::: Excerpt

Eratosthenes was born in Cyrene on the North African coast of the Mediterranean Sea (in present day Libya) in about 276 BC. His teachers included the philosopher Ariston, a former pupil of the mathematician Zeno. Eratosthenes studied for a number of years at Athens before moving to Alexandria at the invitation of Ptolemy III of Egypt to be its librarian and to be a tutor for Ptolemy’s son.
Eratosthenes was very gifted. Not only was he a mathematician, but he was also an astronomer, an historian, a geographer, and even an athlete. His prowess in athletics earned him the nickname Pentathlus , which means ‘Champion in 5 athletic sports’. He was also a poet. His poem, named Hermes , records the fundamentals of astronomy in verse.
Eratosthenes provided a mechanical solution of the problem known as ‘The duplication of the cube’ i.e. constructing a cube of volume exactly twice that of a given cube. However, he is probably best known for his famous sieve – The Sieve of Eratosthenes (see below).

::::::
::: Material provided

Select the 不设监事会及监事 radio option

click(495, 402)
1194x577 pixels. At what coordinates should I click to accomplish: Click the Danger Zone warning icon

::::::

▶ **Direction**
Reproduce the passage of the Eratosthenes text between "Eratosthenes was very" and "astronomy in verse.", inclusive, swapping "athlete" for "orator".

▶ **Full response**
Eratosthenes was very gifted. Not only was he a mathematician, but he was also an astronomer, an historian, a geographer, and even an orator. His prowess in athletics earned him the nickname Pentathlus , which means ‘Champion in 5 athletic sports’. He was also a poet. His poem, named Hermes , records the fundamentals of astronomy in verse.